Are psychological services provided by my primary care physician?

Written by DanielleBosely MS, NCSP | Fact checked by Psychology Dictionary staff 

It’s understandable that patients would love to get all of their medical care under one roof. It’s not only one-stop shopping, but many people grow to become comfortable with their primarycare doctor over the years. They know they need psychological help and they just can’t imagine opening up to a stranger about their personal problems. It would be so much easier if they could spill their worries to their PCP they’ve been seeing regularly all these years.

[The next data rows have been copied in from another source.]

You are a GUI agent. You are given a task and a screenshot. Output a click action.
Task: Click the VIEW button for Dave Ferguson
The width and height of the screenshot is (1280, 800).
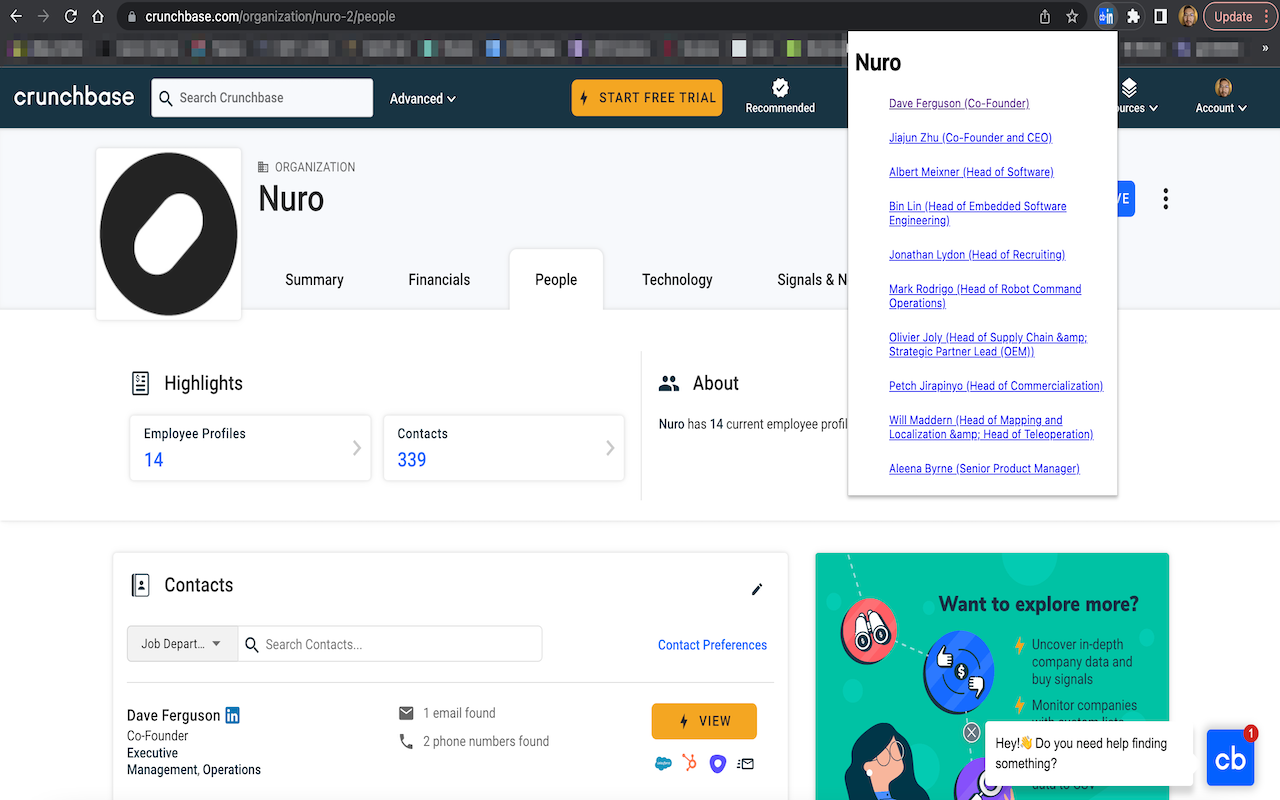click(x=704, y=721)
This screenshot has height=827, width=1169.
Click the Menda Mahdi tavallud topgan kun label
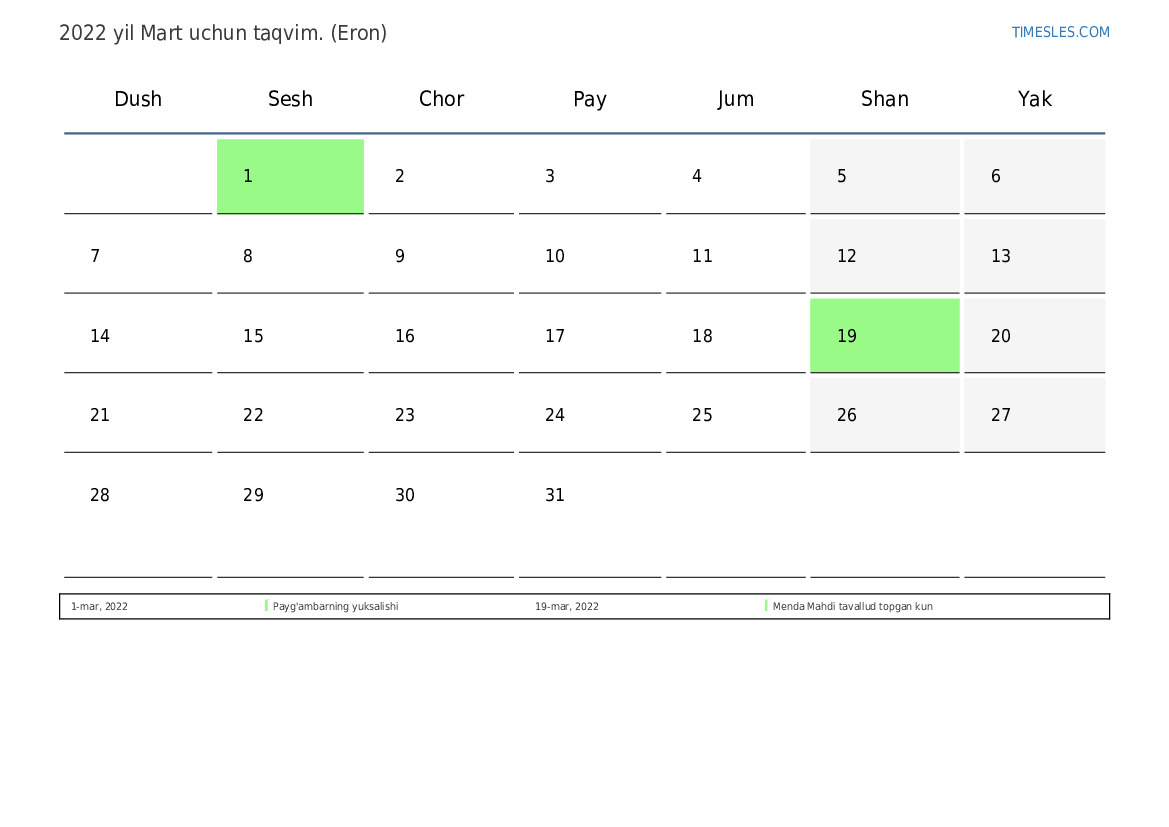(x=852, y=606)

In a perfect world, that would be nice. But the truth is, a PCP doesn’t really know the first thing about treating a patient with psychological issues. These patients need individualized care. Rarely are any two patients in these scenarios alike. Often, one patient might present with depression that is being caused by a touch situation in their lives. In another situation, someone may be clinically depressed due to a chemical imbalance. In these cases, a PCP may be able to help a psychologist to treat a patient in tandem, but PCPs cannot provide this kind of care on their own.

Enter, the Psychologist

So, what does a psychologist stand to offer that a PCP cannot? For starters, the psychologist knows how to approach patients with psychological needs. It goes beyond simply asking how they’re feeling and what they’ve been eating. Instead, psychologists must know how to make their patients comfortable. Then, they must have a knack for coaxing them into opening up about their troubles. A PCP may be friendly and outgoing, and a patient might feel relaxed with them, but the PCP simply doesn’t know how to respond to serious issues that plague someone who needs psychological services.

Therapy

Psychologists also train in their own specialties sometimes. They might specialize in treating children or battered women, for example. Initially, patients may be looking for a referral from their PCP to get them to a good psychologist. This may require opening up a bit about what is troubling them — something the patient shouldn’t fear doing. When the doctor knows more about what kind of help you need, they can point you in the best direction possible.

Working Together

In some cases, a PCP may be able to work with a psychologist to help you get better. For example, some 8 to 10 percent of women of reproductive age suffer from Premenstrual Dysphoric Disorder. Women with PMDD may need more than just psychological care, though. Often, they are intolerant to their own natural hormones. Sometimes they need bioidentical hormone replacement therapy or lab work to rule out problems with their sex hormones or thyroid. In these cases, a psychologist would not generally order these labs, but your PCP can.

Working in unity with a PCP and a psychologist may be the best approach to treatment for some individuals, but people with mental health problems need to seek appropriate care through a specially trained doctor that can treat their individual needs. It is rare that a PCP would be able to do such.